Breakpoint 1, PrintExtensionMap (map=map@entry=0x7ffff6b7301c) at nfx.c:473 473 printf(" ID %3i, ext %3u = %s\n", extension_descriptor[id].user_index, id, extension_descriptor[id].description );

gdb$ n ID 0, ext 1 = Required extension: IPv4/IPv6 src/dst address 471 while (map->ex_id[i]) {

gdb$ n

Breakpoint 1, PrintExtensionMap (map=map@entry=0x7ffff6b7301c) at nfx.c:473 473 printf(" ID %3i, ext %3u = %s\n", extension_descriptor[id].user_index, id, extension_descriptor[id].description );

gdb$ n ID 0, ext 768 = (null) / id is 768 which excess the range of extension_descriptor array / 471 while (map->ex_id[i]) { gdb$ n

Breakpoint 1, PrintExtensionMap (map=map@entry=0x7ffff6b7301c) at nfx.c:473 473 printf(" ID %3i, ext %3u = %s\n", extension_descriptor[id].user_index, id, extension_descriptor[id].description );

.. more step-run to breakpoint .. gdb$ n

Breakpoint 1, PrintExtensionMap (map=map@entry=0x7ffff6b7301c) at nfx.c:473 473 printf(" ID %3i, ext %3u = %s\n", extension_descriptor[id].user_index, id, extension_descriptor[id].description ); gdb$ n

Program received signal SIGSEGV, Segmentation fault.
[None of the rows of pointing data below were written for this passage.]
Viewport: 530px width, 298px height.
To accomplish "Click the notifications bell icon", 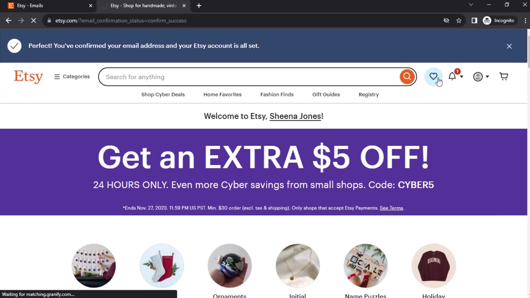I will tap(455, 77).
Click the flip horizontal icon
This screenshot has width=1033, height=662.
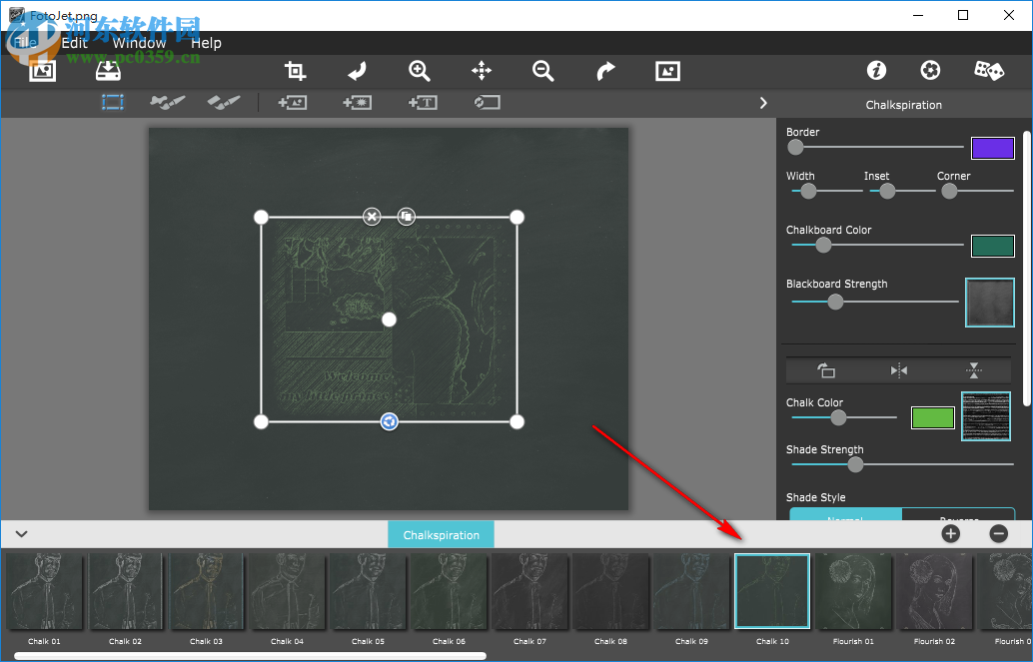pos(899,370)
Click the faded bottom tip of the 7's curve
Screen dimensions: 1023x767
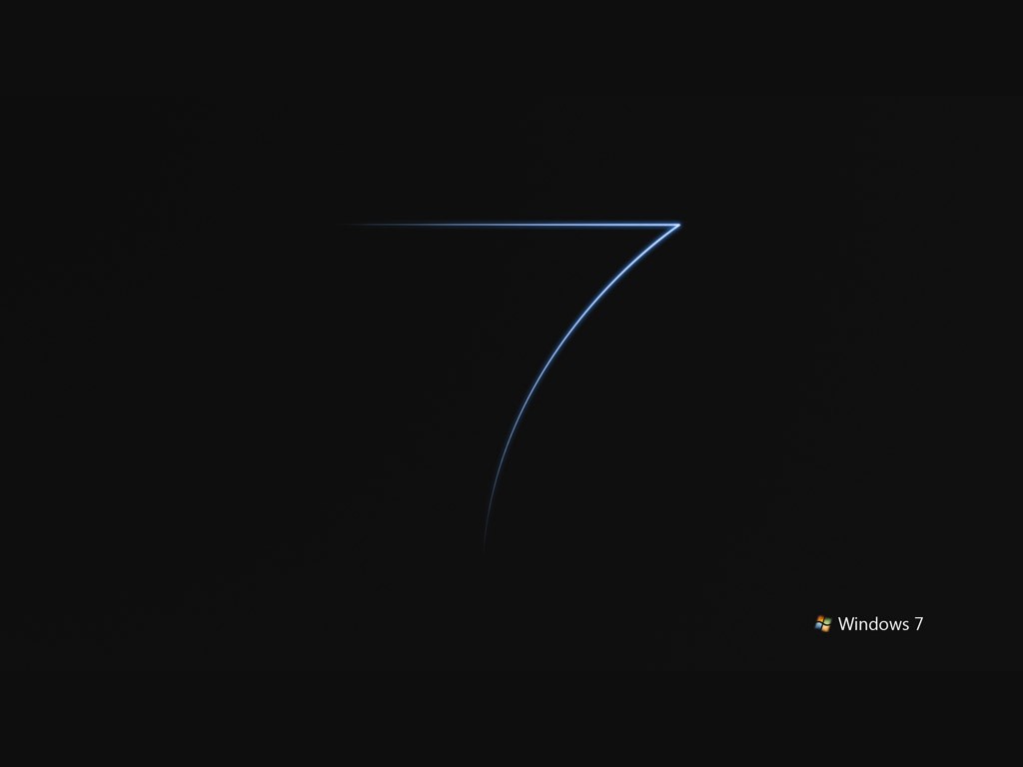pos(485,544)
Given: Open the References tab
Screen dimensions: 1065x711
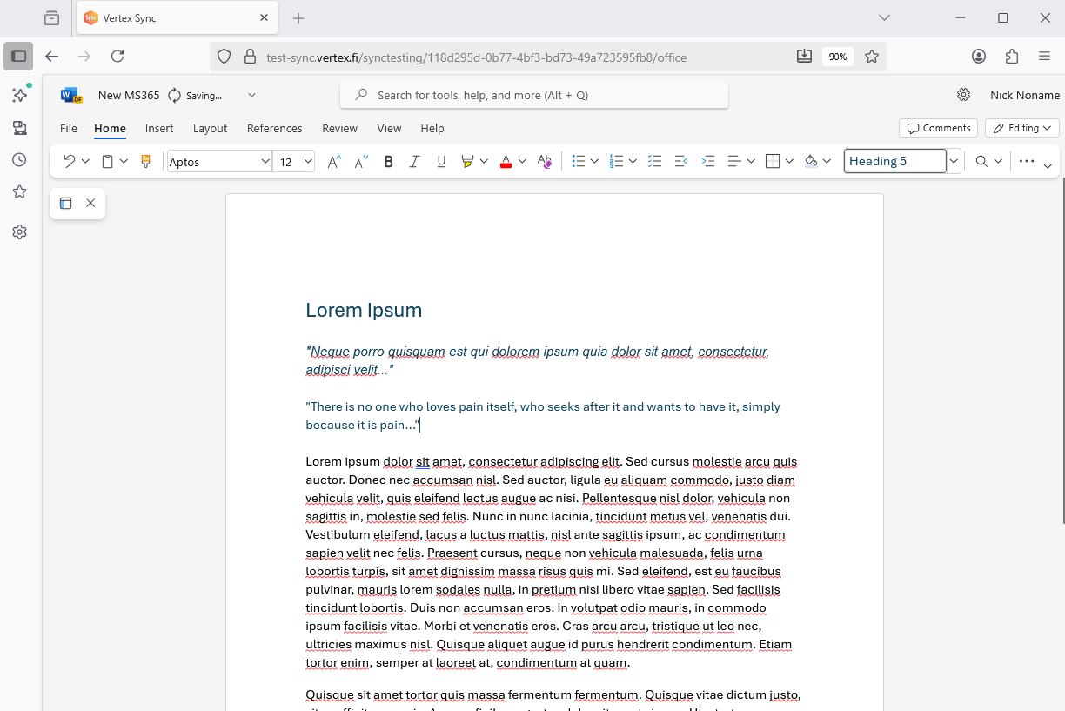Looking at the screenshot, I should tap(274, 128).
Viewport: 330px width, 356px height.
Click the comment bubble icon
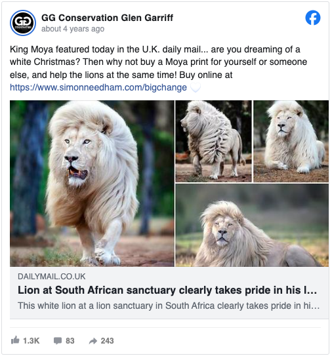point(58,340)
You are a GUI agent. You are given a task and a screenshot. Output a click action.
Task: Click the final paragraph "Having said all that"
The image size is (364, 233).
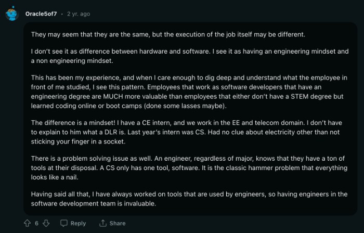(x=189, y=199)
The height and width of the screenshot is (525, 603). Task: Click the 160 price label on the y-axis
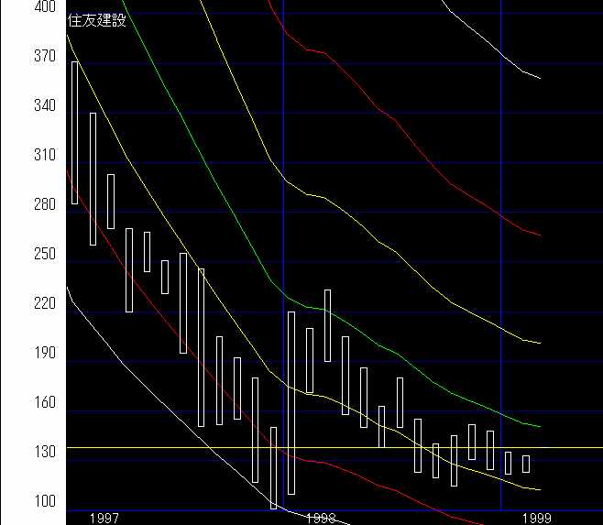pos(19,402)
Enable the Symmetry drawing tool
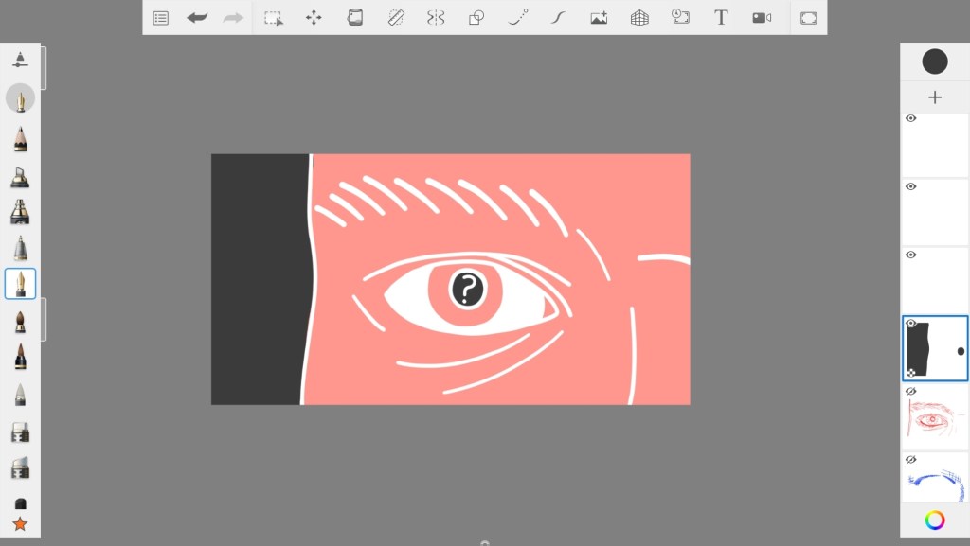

PrintExtensionMap (map=map@entry=0x7ffff6b7301c) at nfx.c:473 473 printf(" ID %3i, ext %3u = %s\n", extension_descriptor[id].user_index, id, extension_descriptor[id].description ); gdb$ print id $12 = 0x206e

From above debug process, I speculate @phaag 's run environment has mechanism to handle the array out of bound exception, thus throw a 'PANIC!' and stop the program. If the index is too large for the memory(as the above id, 0x206e), it will cause a segmentation fault.

phaag commented 5 years ago

There is nothing special on my run environment. The panic error message is generated by nfx.c function FixExtensionMap, which does a sanity check on the map and exists if anything is not correct. According to your output, you compiled nfdump with DEVEL developer code enabled, which is actually not the normal running condition. Your nfreplay test crashes in a developer enabled code which prints the map before doing the sanity check. In a development cycle this is pretty much ok. This code is not compiled into the binaryl in normal operation, therefore it can not crash and the sanity check blocks ghbo_nfx.c:473_1

In order to be consistent with nfdump.c, I inserted the early generic record size check also into the other nfdump binaries. This already blocks ghbo_nfx.c:473_1.